Labour is still too shaken by the scale of its shock defeat at the May general election to mount a coherent opposition to the Conservatives, who scrapped a surprise 12-seat majority in the Commons on just 37% of the popular vote.
Indeed, with such a maverick, untested leader in the form of Jeremy Corbyn, who was foisted on a hostile parliamentary party by a surge of left-wing, grassroots activism, the Labour benches look more likely to turn on each other than take the fight to the Tories.

And so their Lordships’ house has stepped into the breach and decided to do all it can to frustrate Cameron’s austerity agenda.
Being virtually the only country in the world without a written constitution, British democracy operates on a framework of conventions and precedents, some dating back centuries, so the lines of control between the two houses are often blurred and open for interpretation.
But storm clouds now gather over the mock-gothic façade of the Palace of Westminster as a ‘battle royal’ looms — Cameron has been accused of politicising the Queen (who also just so happens to be his fifth cousin) over the threat to unleash hundreds of new Tory lords to bring the turbulent chamber to heel. Her majesty will have to sign-off on the nominees.
Big Ben has not looked down on such a scene of parliamentary poison since 1909 when the Lords, then dominated by the Tory land-owning aristocracy, voted down Liberal chancellor of the exchequer David Lloyd George’s “people’s budget” that introduced a welfare safety net for the unemployed and the elderly across Britain and a pre-independent Ireland.

Now, a House of Lords with an in-built anti-Tory majority sees itself as the defender of the welfare-receiving classes against the cut-happy ideology of a Conservative-controlled Commons.

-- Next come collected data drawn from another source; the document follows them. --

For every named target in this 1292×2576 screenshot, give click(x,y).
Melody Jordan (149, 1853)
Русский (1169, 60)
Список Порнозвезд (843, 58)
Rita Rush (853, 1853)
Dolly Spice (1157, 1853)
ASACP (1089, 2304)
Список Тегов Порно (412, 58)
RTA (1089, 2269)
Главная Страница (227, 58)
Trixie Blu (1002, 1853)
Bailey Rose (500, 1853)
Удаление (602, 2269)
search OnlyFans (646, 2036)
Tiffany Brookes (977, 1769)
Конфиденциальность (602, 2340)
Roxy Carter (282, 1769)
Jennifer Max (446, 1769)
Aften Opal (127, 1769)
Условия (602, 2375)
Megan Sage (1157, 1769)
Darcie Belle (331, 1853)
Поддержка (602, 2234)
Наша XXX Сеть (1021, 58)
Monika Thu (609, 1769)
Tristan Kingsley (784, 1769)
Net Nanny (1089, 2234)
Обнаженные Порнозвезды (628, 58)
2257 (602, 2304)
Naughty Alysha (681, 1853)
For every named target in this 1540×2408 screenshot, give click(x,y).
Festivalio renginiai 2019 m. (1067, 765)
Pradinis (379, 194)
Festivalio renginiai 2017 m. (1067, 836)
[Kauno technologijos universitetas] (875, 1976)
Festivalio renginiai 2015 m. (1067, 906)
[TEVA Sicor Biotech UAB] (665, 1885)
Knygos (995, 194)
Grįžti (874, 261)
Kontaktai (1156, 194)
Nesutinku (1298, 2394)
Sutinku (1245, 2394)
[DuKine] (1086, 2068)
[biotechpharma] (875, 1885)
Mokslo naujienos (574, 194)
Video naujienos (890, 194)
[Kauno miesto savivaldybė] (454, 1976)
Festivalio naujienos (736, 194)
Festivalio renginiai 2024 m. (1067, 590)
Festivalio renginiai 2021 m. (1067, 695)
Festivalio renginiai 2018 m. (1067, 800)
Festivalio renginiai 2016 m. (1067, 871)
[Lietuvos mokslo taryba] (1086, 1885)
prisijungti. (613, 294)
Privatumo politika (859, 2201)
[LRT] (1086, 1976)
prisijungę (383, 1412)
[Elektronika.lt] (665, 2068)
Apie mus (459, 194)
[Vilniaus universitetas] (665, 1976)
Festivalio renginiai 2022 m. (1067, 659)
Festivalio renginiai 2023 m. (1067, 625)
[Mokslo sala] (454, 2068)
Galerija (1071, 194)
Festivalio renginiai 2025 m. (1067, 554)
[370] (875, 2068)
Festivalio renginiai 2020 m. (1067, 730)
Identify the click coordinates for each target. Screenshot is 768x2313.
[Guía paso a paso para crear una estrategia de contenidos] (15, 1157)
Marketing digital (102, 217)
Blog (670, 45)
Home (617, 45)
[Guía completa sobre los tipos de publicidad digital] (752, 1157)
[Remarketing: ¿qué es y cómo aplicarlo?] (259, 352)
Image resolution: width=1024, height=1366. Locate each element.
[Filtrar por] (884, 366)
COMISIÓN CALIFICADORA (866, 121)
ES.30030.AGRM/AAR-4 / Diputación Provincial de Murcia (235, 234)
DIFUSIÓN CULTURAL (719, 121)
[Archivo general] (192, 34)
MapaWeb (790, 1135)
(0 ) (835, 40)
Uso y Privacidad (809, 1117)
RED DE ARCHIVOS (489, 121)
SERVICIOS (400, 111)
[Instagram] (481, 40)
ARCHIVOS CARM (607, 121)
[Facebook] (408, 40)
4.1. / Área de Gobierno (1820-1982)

Lloyd George prevailed and broke the will of the Lords (with the crucial support of the Irish Parliamentary Party who used the crisis to end the Tory aristocracy’s block on Home Rule) by ensuring the upper chamber accepted it could never again vote down a money bill sent from the Commons or be banished into history.
The wily Welshman then exploited his newfound executive power by selling off life peerages to the highest bidder as a nice little earner and the upper house has rarely troubled Downing Street since.
Now, however, nobody is playing by the rules. The Lords insist they could cripple the welfare cuts because the Tories tried to sneak them through the house on a technical order rather than a money bill. That would mean the measures would not be open for amendment by the enemies who outnumber them in the upper chamber.
All the manoeuvring and back-biting over the tax credits stand-off only add to the sense of foreboding and torrid distrust between the two wings of the British legislature.
But this upstart, undemocratic threat to the supremacy of the elected chamber could never be long tolerated by a government of any political hue.
In the end there can only be one winner, the Commons, but victory may be bought at the price of a bloody battlefield left in triumph’s wake.
Cameron, the first Tory prime minister lack a majority in the upper house, knows he has awoken the War Lords and trouble is once again rising on the political horizon.
EVEL this way comes — ensuring the Tory horror at the way the party’s programme is being treated in the Lords means Cameron’s Halloween is going to drag on much longer than just through Saturday night.